The other site is Tell Farah (North) a little further north which was first occupied in Neolithic 2. Neoithic 4 flints and pottery were found here with pit dwellings, trodden surfaces and hearths. Among the pots were a number of hole-mouth and other jars some of which had bow rims. Several of these vessels bore lugs or strap handles with splayed attachments. There were also many hemispherical cups and bowls and others with splayed sides. Most of the vessels were relatively well fired with fabrics tempered with grit but little straw. Many had been painted red or coated in red slip and burnished.

The other sites in the South Palestine group are further south. One, Ziqim, is 8.5 kilometres south-west of Ashkelon on the coast. It was excavated in 1974 when remains of huts and pits with several hearths were found. The flints associated with these features belonged to a Late Neolithic assemblage. The potsherds came from globular vessels with flat bases which were probably jars and bowls. These had knob and strap handles. The vessels were decorated with red wash or slip and burnished which suggests that the site was occupied in Neolithic 4 rather than Neolithic 3.

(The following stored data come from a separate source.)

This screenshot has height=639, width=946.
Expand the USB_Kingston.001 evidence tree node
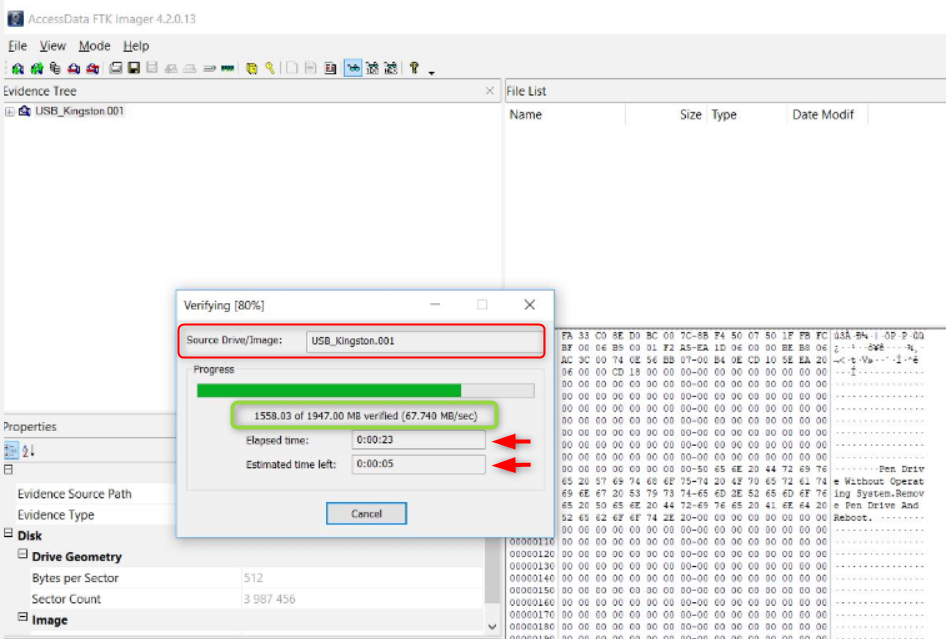(10, 111)
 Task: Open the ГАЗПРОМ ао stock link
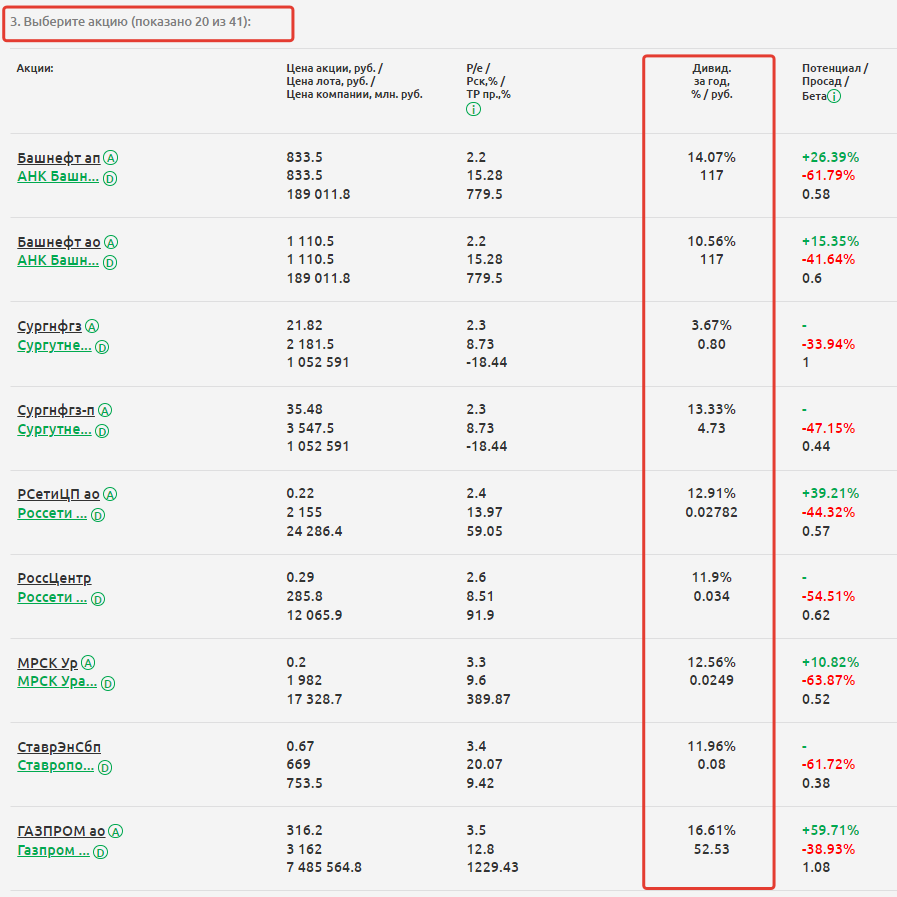point(61,831)
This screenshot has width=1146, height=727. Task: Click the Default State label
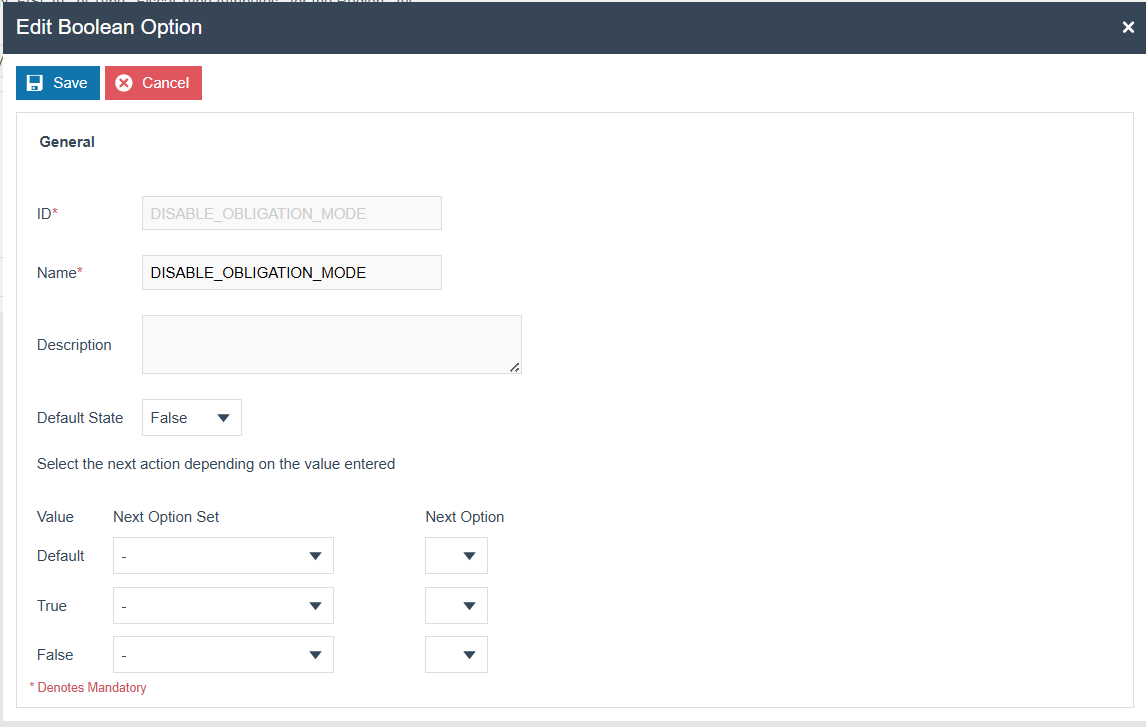[x=80, y=418]
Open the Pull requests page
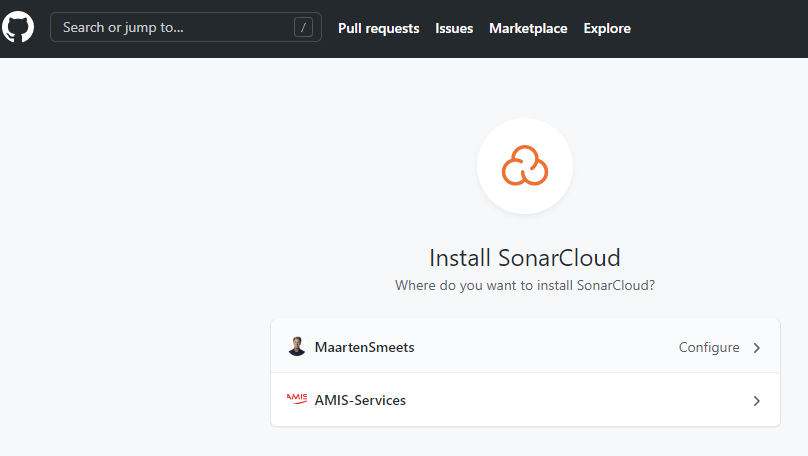Viewport: 808px width, 456px height. [x=378, y=28]
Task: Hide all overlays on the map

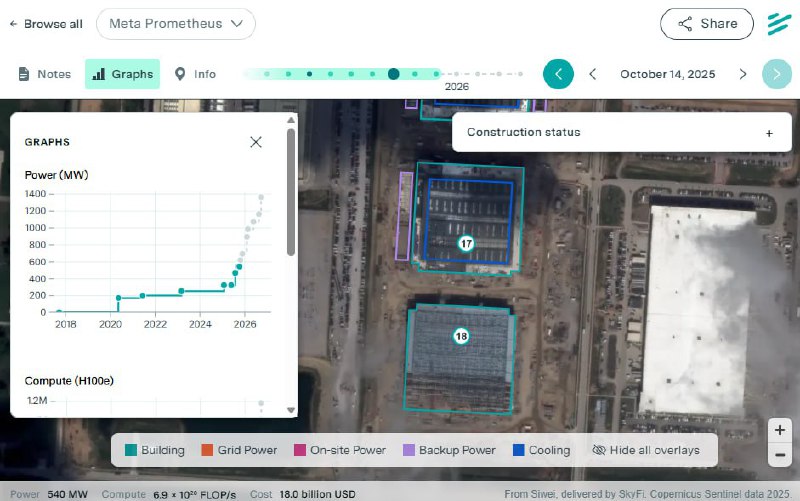Action: pyautogui.click(x=646, y=450)
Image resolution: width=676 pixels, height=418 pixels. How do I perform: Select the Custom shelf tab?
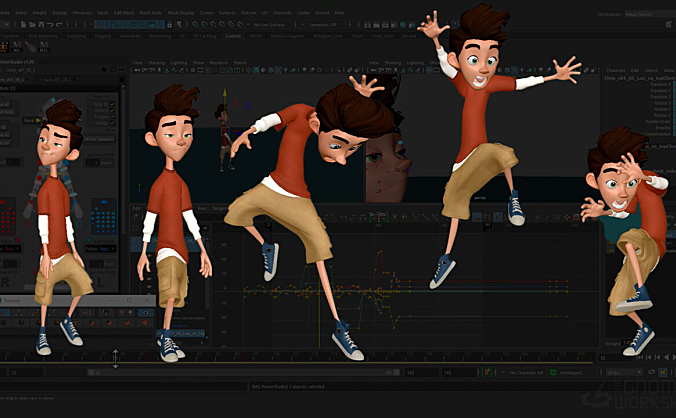coord(232,36)

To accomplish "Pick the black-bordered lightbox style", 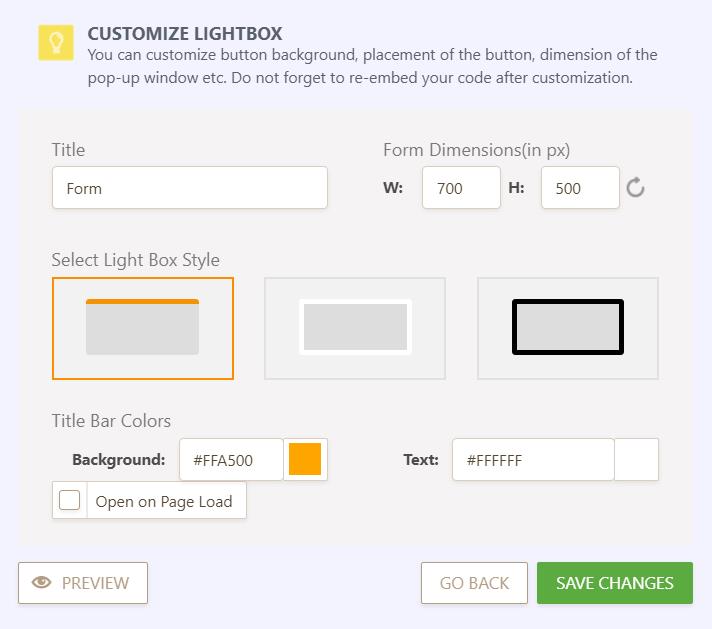I will [x=568, y=328].
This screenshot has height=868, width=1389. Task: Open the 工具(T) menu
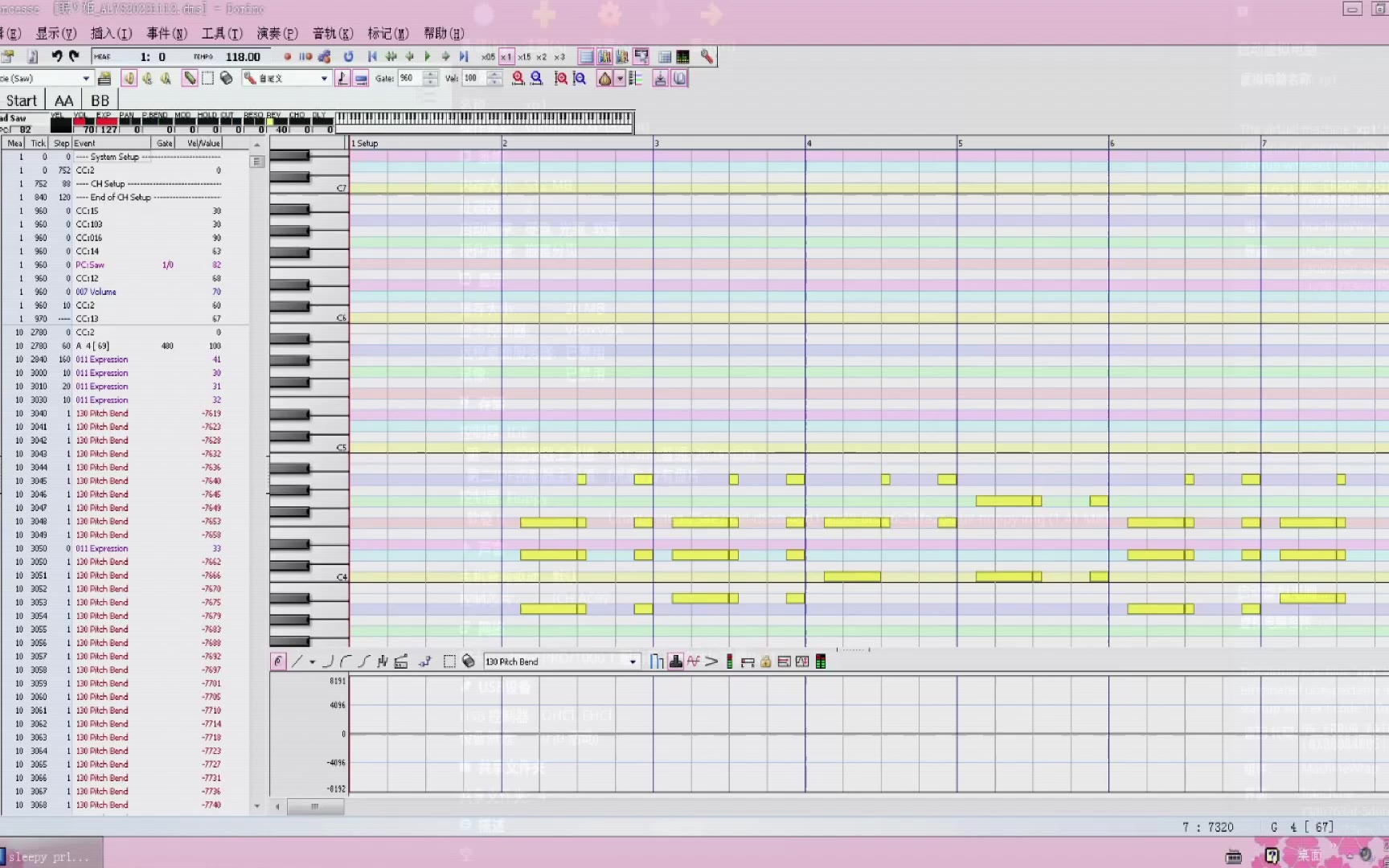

Several of the Wadi Ghazzeh sites were occupied briefly in this phase. A number of pits were excavated in the lower levels of sites D, M and O and associated with these were Late Neolithic flints and pottery. There was some coarse pottery typical of this phase and also some finer vessels painted with red wash and burnished. Among these vessels were globular hole-mouth jars and others with collared necks. These had knob or strap handles. Bowls with splayed sides and other more rounded ones were also quite common. This material is sufficiently like that from Pottery Nolithic B Jericho to indicate that these sites were inhabited in Neolithic 4. Their main phase of occupation was in the Chalcolithic from which most of the other material found on them was derived ...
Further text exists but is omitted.